▶ [REQUIREMENTS]
Rewrite the listing, starting with the line with "You are a GUI" and going on through the end of the listing, requests included. Shift every coordinate in the answers by adding 96 to it.
--- Start DATA PROVIDED ---
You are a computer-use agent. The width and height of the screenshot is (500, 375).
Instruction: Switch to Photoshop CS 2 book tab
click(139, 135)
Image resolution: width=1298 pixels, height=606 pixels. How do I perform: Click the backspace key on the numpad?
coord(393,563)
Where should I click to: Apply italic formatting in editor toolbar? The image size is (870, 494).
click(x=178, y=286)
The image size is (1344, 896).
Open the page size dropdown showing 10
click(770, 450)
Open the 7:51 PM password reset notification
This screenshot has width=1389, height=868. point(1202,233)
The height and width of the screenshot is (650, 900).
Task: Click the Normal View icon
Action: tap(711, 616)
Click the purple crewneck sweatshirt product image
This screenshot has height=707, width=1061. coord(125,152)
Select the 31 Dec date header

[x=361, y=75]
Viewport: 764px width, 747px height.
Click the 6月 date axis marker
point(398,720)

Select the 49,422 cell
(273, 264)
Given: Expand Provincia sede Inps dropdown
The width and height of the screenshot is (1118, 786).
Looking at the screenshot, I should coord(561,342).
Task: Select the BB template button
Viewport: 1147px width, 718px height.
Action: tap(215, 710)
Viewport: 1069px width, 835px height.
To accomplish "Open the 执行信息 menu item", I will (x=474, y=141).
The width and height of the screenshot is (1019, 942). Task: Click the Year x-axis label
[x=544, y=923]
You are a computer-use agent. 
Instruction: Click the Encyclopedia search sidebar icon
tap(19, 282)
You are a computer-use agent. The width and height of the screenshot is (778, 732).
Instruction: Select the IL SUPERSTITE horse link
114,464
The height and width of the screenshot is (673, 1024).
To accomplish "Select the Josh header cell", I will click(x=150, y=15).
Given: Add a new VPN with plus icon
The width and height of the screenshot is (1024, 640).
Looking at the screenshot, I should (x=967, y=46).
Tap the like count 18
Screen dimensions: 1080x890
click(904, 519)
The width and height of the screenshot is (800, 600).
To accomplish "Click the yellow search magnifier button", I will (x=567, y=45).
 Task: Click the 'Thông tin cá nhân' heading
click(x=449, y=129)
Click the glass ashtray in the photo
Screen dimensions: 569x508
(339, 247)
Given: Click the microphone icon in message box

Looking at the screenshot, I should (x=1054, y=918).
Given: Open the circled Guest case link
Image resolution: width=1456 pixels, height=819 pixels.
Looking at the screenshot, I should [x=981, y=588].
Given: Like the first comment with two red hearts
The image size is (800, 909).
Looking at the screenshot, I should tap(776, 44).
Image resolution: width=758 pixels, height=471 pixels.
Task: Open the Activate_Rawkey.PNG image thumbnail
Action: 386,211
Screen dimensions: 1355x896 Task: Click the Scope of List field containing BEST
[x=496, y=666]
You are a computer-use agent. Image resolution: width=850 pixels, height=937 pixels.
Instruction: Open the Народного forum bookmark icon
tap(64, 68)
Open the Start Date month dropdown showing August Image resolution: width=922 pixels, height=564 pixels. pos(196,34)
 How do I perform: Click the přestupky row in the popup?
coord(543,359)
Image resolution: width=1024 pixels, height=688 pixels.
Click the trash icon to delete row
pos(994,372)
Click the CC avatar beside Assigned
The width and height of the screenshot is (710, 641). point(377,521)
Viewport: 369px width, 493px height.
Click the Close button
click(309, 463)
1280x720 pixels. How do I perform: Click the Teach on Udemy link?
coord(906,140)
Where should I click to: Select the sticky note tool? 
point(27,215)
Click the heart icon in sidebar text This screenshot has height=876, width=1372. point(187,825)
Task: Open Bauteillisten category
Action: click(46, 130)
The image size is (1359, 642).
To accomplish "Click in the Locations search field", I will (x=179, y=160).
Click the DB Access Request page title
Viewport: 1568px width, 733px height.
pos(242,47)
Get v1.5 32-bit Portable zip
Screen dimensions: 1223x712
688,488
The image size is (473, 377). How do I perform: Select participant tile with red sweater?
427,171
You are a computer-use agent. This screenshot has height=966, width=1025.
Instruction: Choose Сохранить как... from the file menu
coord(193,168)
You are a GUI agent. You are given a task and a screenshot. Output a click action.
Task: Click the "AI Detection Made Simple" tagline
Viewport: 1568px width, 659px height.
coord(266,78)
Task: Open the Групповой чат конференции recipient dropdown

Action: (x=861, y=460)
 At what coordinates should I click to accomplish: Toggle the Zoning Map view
--- End DATA PROVIDED ---
▶ [CORRECT RESULT]
You are a GUI agent. You are given a task and a screenshot. Output a click action.
Task: Click the "AI Detection Made Simple" tagline
Viewport: 1568px width, 659px height.
coord(362,174)
Task: Open the Групповой чат конференции recipient dropdown

Action: (x=957, y=556)
 At what coordinates should I click to accomplish: Toggle the Zoning Map view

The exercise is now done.